(Stored records)
^^^^

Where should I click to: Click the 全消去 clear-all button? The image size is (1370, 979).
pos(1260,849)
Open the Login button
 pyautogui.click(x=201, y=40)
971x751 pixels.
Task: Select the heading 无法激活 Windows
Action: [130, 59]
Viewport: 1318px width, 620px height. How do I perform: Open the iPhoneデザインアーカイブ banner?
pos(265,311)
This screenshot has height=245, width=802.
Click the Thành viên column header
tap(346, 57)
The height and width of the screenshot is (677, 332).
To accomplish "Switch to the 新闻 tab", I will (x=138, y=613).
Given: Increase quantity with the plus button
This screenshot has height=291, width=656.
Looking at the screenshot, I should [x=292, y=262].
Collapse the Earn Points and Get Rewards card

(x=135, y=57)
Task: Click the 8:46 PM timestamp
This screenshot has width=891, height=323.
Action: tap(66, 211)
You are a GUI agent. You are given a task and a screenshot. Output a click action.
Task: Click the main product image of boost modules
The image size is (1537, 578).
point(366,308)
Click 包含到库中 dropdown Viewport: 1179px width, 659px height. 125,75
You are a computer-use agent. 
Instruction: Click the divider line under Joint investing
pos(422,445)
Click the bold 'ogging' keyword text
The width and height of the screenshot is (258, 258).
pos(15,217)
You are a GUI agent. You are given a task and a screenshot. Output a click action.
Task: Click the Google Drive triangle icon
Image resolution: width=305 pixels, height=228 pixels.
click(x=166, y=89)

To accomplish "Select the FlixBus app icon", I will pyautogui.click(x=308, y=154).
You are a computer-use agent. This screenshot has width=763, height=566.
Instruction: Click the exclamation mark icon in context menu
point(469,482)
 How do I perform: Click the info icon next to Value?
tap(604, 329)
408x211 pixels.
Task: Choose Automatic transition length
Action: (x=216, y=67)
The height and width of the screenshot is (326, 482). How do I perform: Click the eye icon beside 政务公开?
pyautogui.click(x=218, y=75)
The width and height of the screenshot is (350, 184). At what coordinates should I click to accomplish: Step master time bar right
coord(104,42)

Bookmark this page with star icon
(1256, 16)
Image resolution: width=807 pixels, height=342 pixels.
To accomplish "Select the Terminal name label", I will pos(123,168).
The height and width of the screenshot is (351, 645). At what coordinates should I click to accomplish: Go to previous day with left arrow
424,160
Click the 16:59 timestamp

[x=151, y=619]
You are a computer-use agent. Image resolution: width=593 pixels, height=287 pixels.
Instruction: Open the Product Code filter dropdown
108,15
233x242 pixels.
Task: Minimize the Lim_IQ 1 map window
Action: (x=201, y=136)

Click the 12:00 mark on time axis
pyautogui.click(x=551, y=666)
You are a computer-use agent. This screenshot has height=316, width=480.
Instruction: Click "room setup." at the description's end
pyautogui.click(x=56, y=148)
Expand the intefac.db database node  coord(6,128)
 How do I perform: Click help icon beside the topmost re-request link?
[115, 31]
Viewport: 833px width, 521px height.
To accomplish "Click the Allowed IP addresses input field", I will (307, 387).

^^^^

→ **Activity**: All lines above with the word "computer" need to be reported.

→ **Exercise result**:
You are a computer-use agent. 
You are a computer-use agent. This screenshot has width=763, height=566.
You are a computer-use agent. Image resolution: width=593 pixels, height=287 pixels.
You are a computer-use agent. This screenshot has height=316, width=480.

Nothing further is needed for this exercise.